> **WHAT YOU SHOULD DO**
Please repeat exactly the lines from the one containing "You are a GUI" through the last line of the records below, leaving out any pictures.

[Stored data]
───
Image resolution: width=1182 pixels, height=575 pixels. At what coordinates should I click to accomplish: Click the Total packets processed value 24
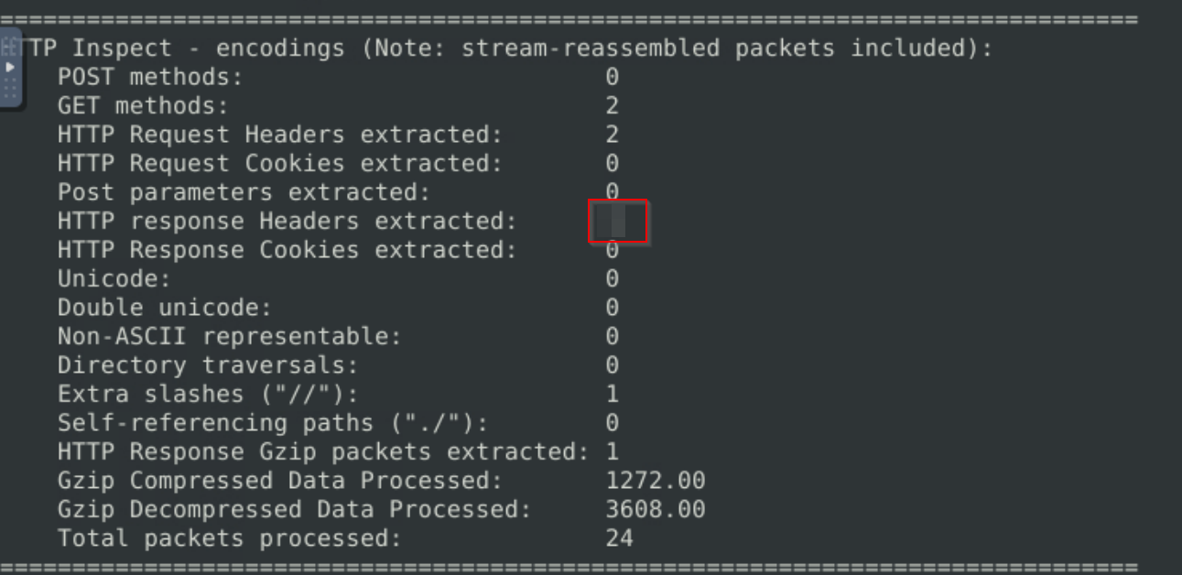(620, 538)
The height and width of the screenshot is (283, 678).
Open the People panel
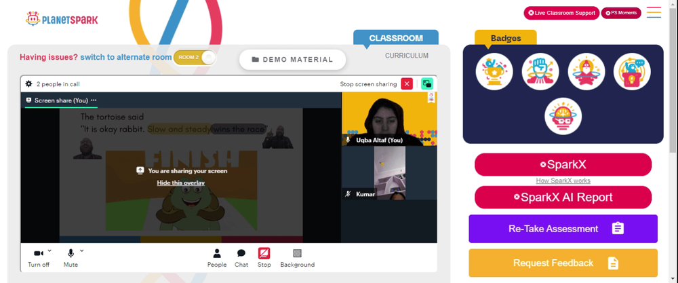click(217, 259)
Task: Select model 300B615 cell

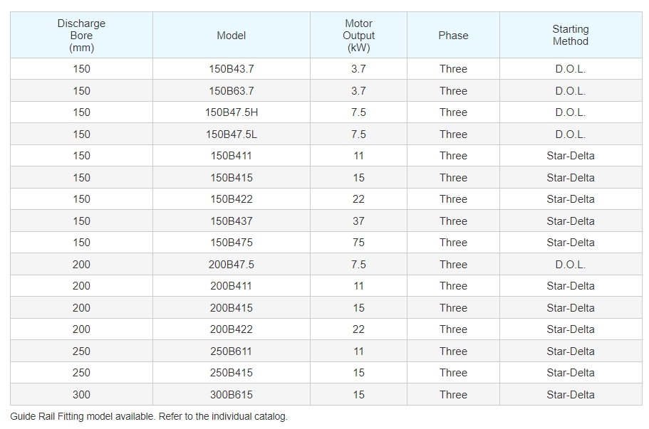Action: 232,394
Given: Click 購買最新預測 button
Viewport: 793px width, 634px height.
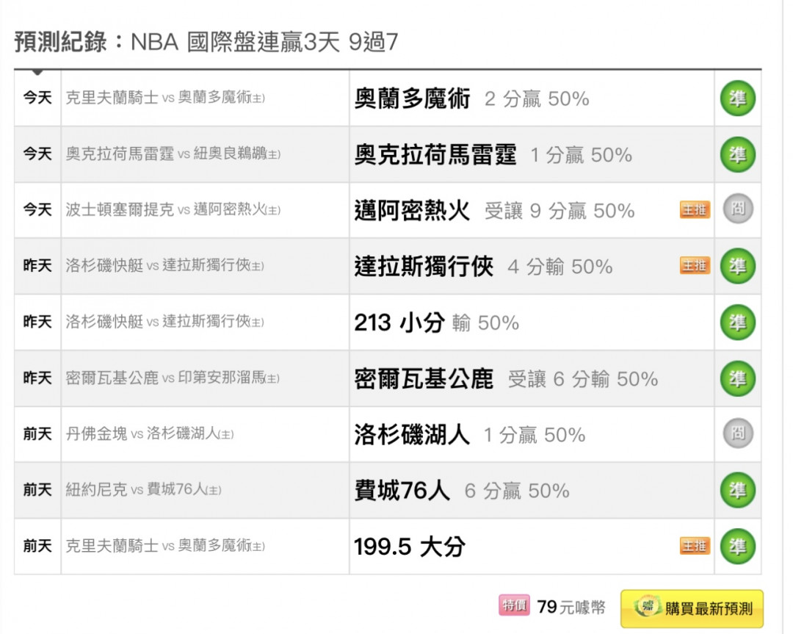Looking at the screenshot, I should click(692, 609).
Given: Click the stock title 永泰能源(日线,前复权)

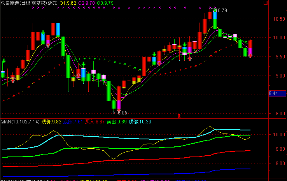Looking at the screenshot, I should 23,3.
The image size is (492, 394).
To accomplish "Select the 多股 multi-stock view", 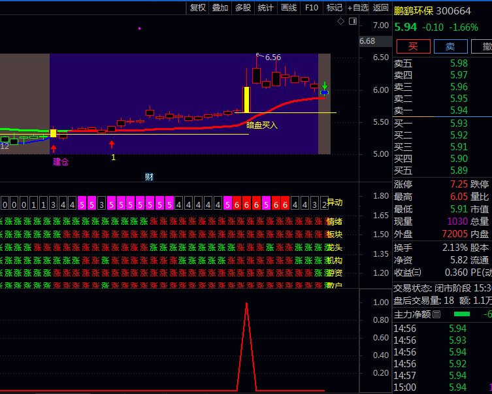I will click(243, 8).
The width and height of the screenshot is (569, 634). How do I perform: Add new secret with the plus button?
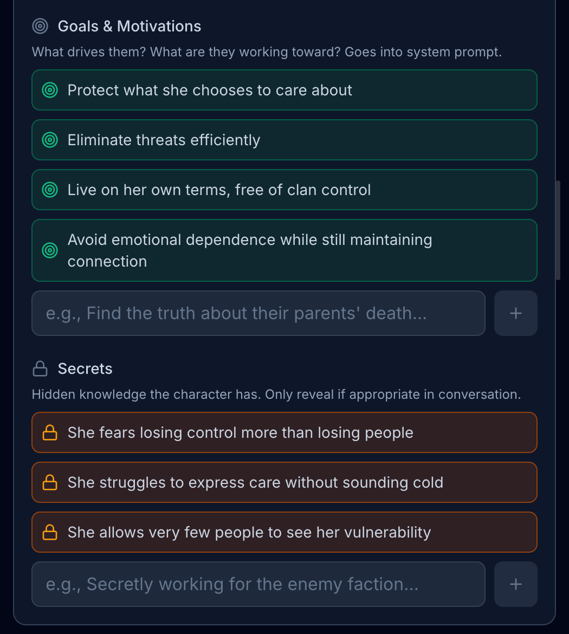click(x=515, y=584)

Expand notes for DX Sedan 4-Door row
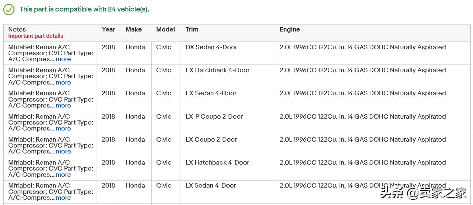[63, 59]
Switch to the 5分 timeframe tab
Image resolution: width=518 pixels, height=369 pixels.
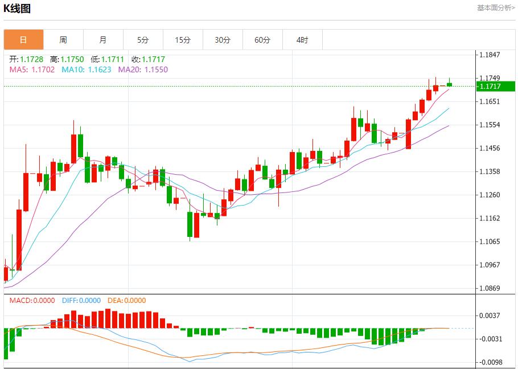(x=143, y=40)

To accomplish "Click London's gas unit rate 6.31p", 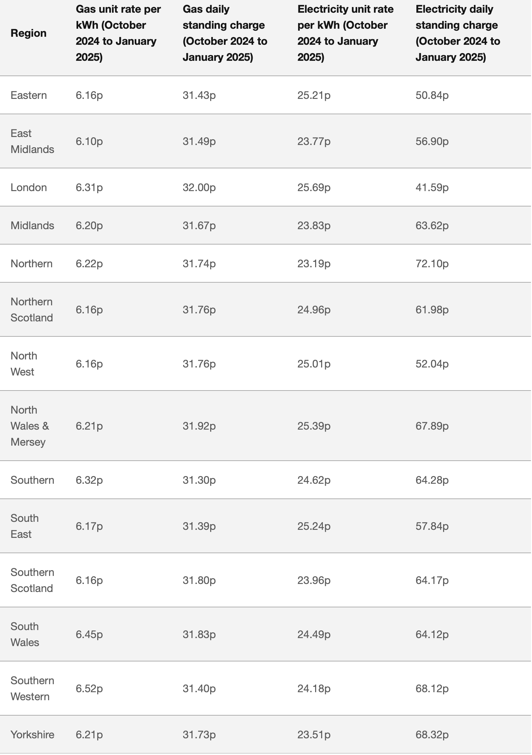I will pyautogui.click(x=89, y=187).
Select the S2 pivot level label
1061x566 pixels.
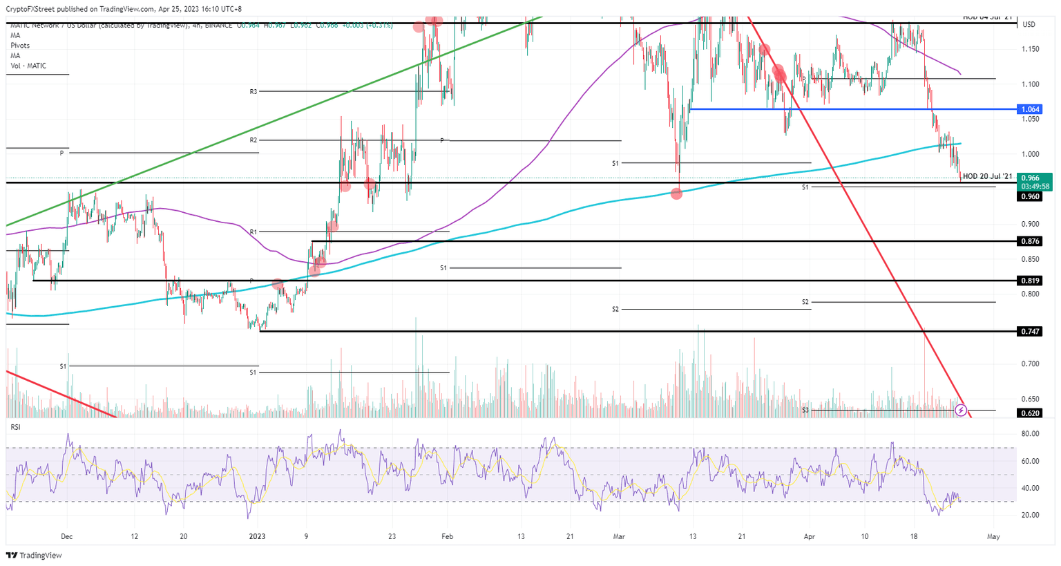point(617,309)
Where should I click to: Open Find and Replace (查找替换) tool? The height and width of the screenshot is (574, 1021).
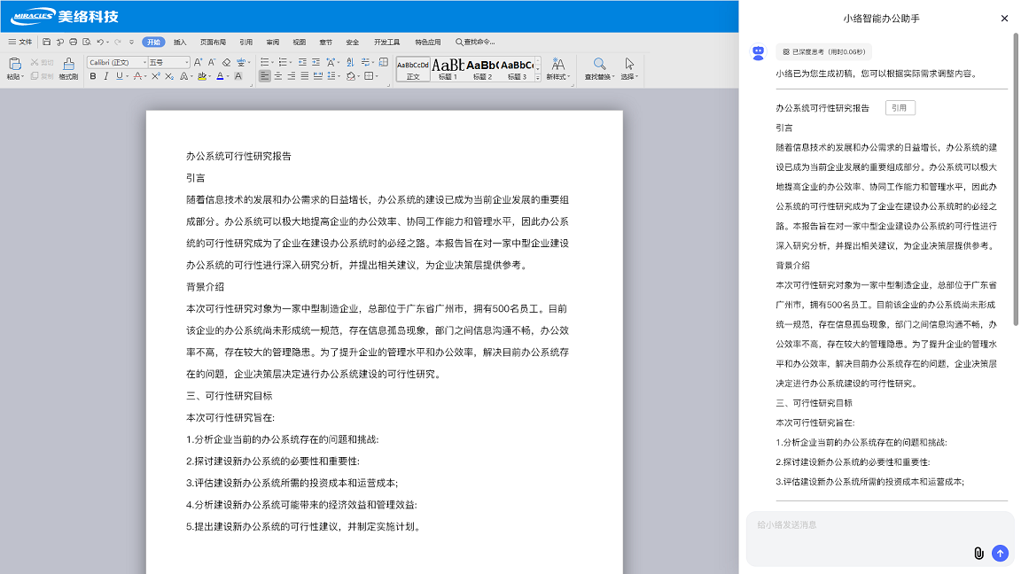coord(599,68)
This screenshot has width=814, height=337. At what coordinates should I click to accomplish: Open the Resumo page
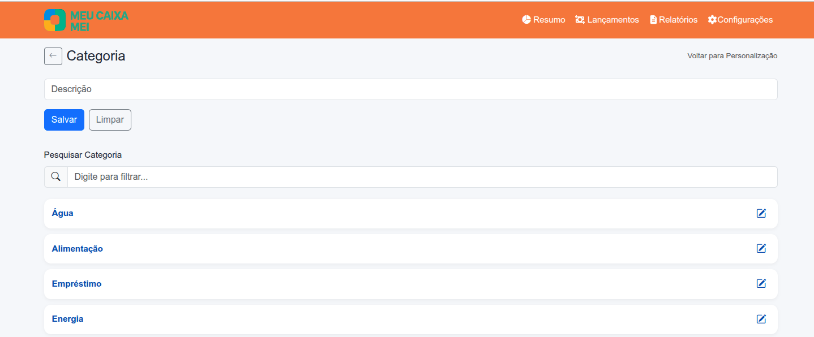[543, 20]

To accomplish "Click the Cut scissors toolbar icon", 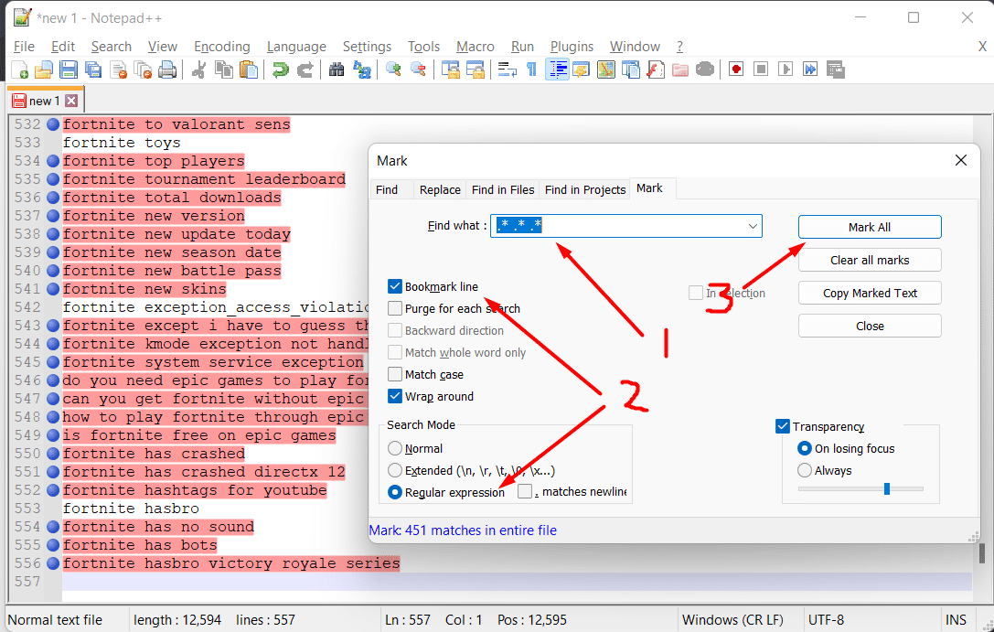I will (x=198, y=70).
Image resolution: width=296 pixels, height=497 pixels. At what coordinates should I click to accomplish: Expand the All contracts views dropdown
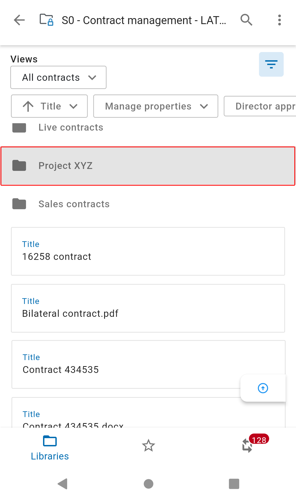pyautogui.click(x=58, y=77)

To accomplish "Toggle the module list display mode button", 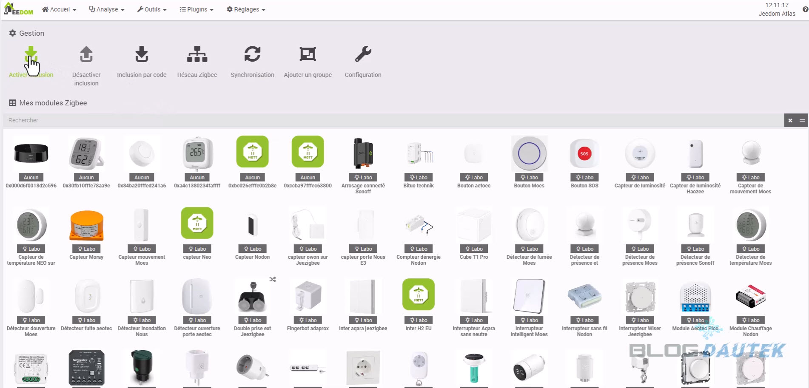I will (x=802, y=120).
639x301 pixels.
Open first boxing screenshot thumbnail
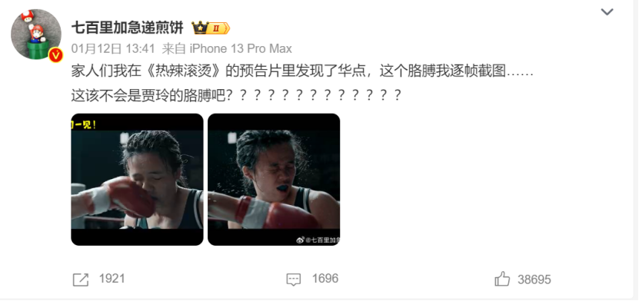[x=137, y=180]
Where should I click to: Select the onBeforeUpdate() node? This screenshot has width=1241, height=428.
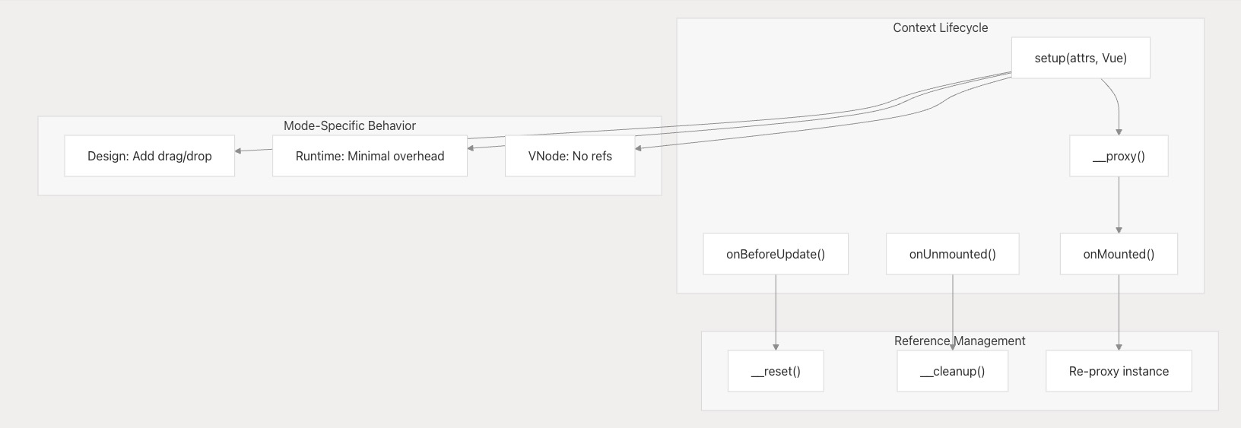pos(775,254)
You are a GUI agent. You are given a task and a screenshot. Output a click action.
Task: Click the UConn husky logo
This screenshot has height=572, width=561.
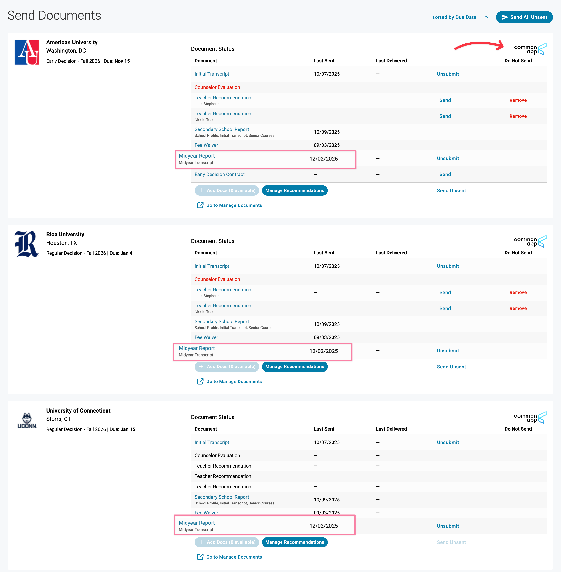[x=27, y=420]
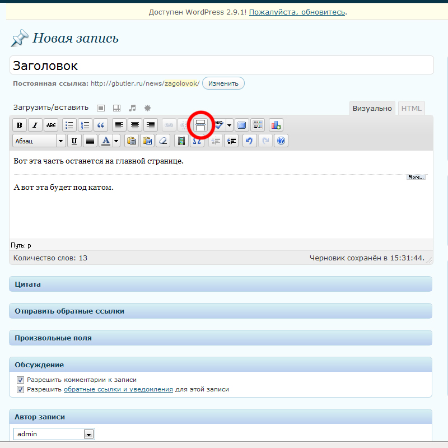This screenshot has height=448, width=448.
Task: Insert the More tag
Action: pos(200,125)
───
> **EXPECTED ANSWER**
You are a GUI agent. You are given a task and a screenshot. Output a click action.
Task: Click the UConn husky logo
This screenshot has height=572, width=561.
[x=27, y=420]
This screenshot has height=448, width=448.
Task: Insert the More tag
Action: pos(200,125)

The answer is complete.